The gang abruptly ceased their activities in 1985. The ensuing chaotic investigation failed to catch them or even make serious inroads into solving the case. This led to a parliamentary inquiry and public discussion, both of which revolved around the possibility that the gang members were Belgian or foreign state security elements either carrying out covert missions (disguising targeted assassinations) or conducting political terrorism.

The investigation into the case was officially closed in June 2024, but continued into 2025.

== Overview of crimes attributed to the gang ==

===1981===
- 31 December: Burglary at a Gendarmerie barracks in Etterbeek. Theft of automatic weapons, ammunition, and a car. Some of these items were later allegedly recovered in a garage belonging to Madani Bouhouche.

===1982===
- 13 March: Theft of a 10-gauge fowling shotgun from a store in Dinant, Belgium. Two men were seen running away.
- 10 May: Theft at gunpoint of an Austin Allegro. One of two such instances in which the Killer was seen without a mask. He spoke French, apparently as a first language and with the inflection of an educated man. The car was dumped almost immediately. Theft of a Volkswagen Santana from a car showroom.
- 14 August: Armed robbery of a grocery store in Maubeuge, France. Food and wine were stolen. Two French police officers were shot and seriously wounded when they arrived on the scene while the goods were being loaded into a vehicle.
- 30 September: Armed robbery of a weapons dealer in Wavre, Belgium. Fifteen firearms were stolen, including sub-machine guns.
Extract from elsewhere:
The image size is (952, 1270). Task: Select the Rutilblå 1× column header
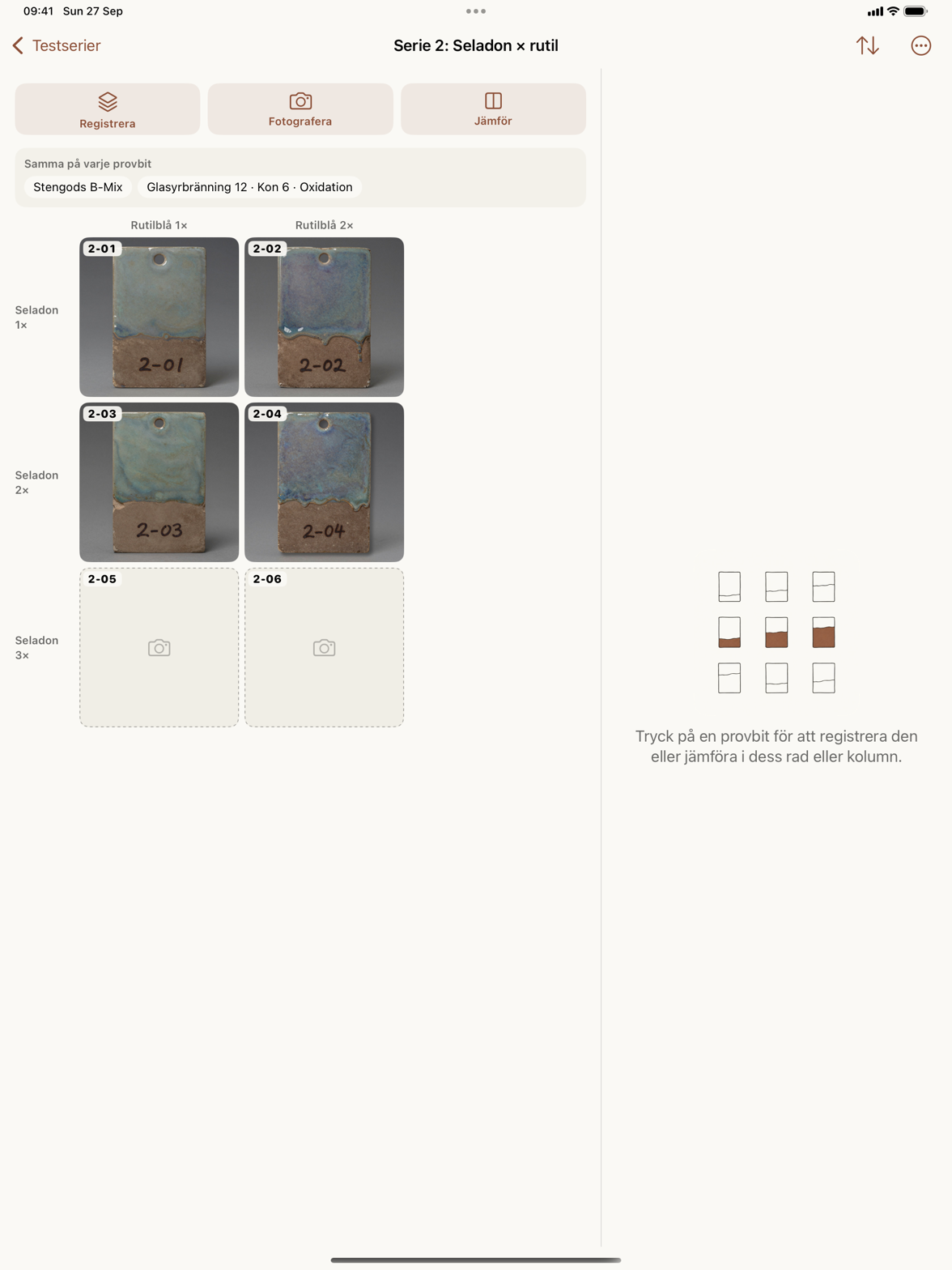click(159, 225)
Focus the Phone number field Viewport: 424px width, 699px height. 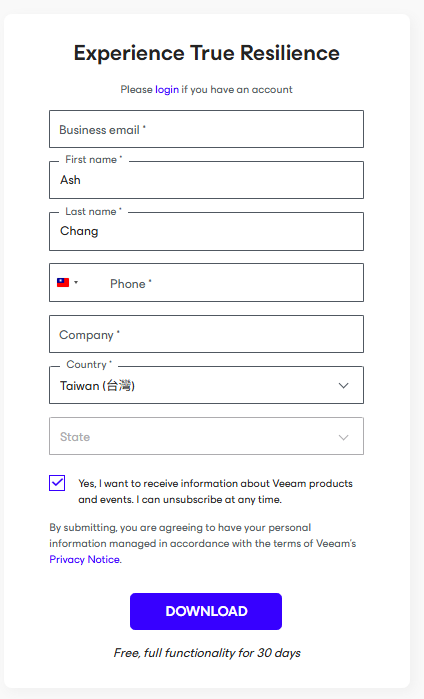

A police officer was killed at the scene; two others were shot and seriously wounded later.
- 23 December: Armed robbery of a restaurant in Beersel, Belgium. Coffee and wine were stolen. The caretaker was tortured and killed.

===1983===
- 9 January: Robbery and murder of a taxi driver in Brussels, Belgium. The car was later found in Mons, Belgium.
- 28 January: Theft of a Peugeot at gunpoint.
- 11 February: Armed robbery of a supermarket in Rixensart, Belgium. Less than $18,000 was stolen. Several people were wounded. No one was killed.
- 22 February: An Audi 100 with bullet holes from the 11 February incident was stolen from a commercial garage where it was being repaired, but quickly abandoned.
- 25 February: Armed robbery of a supermarket in Uccle, Belgium. Less than $16,000 was stolen. No one was killed.
- 3 March: Armed robbery and murder at a supermarket in Halle, Belgium. Less than $18,000 was stolen. One supermarket staff member was killed.
- 7 May: Armed robbery of a supermarket in Houdeng-Gougnies, Belgium. Less than $22,000 was stolen. No one was killed.
- 10 September: Armed robbery and murder at a textile factory in Temse, Belgium. Seven bullet-proof jackets were stolen. A worker was killed and his wife was severely wounded. The firm had recently begun manufacturing the jackets (for the police) which was not widely known.
- 17 September: A couple were murdered in the early hours after stopping their Mercedes at a 24-hour self-service gas station beside a store that the gang was burgling. Despite the alarm going off, the gang took the time to load twenty kilos of tea and coffee and 10 litres of cooking oil. Two gendarmes responding to the alarm were shot as they arrived on the scene; one was killed, the other seriously wounded. The gang escaped in a Saab turbo stolen on 22 February and the murdered couple's Mercedes. After shooting up a police car that began following them, the gang used a little-known minor road to get away in the Saab; after unsuccessful attempts to destroy the car by shooting the petrol tank, they left it near the garage from which the Audi had been stolen (also linked to the Volkswagen hijacked in 1982, and close to the Delhaize supermarket that would be attacked on September 27, 1985). Investigators believe that the repeated propinquity may indicate that some members lived in the area. Potentially crucial evidence collected from the Saab 'disappeared'.
- 2 October: Armed robbery of a restaurant in Ohain, Belgium. Nothing was stolen. The owner was killed.
- 7 October: Armed robbery of a supermarket in Beersel, Belgium. Less than $35,000 was stolen. One customer was killed.
- 1 December: Armed robbery of a shop in Anderlues and murder of the couple who owned it. About 3,000 Euros of jewellery was stolen. The owner's wife was instantly killed without warning as the gang entered. The owner attempted to defend himself with a pistol but was shot dead. The gang destroyed a surveillance camera recording before leaving. The stolen Volkswagen used had fake license plates copied from a legitimately owned Volkswagen of the same model that was linked to the garage where the Audi was taken, and where the new Volkswagen taken at gunpoint in 1982 was bought.

===1985===
- 27 September: Armed robbery at the Delhaize supermarket on rue de la Graignette in Braine-l'Alleud. Less than $6,000 was stolen. Three people were killed and two wounded. Between 15 and 25 minutes later, there was an armed robbery of the Delhaize supermarket on Brusselsesteenweg in Overijse. Less than $25,000 was stolen. Five people were killed and one wounded.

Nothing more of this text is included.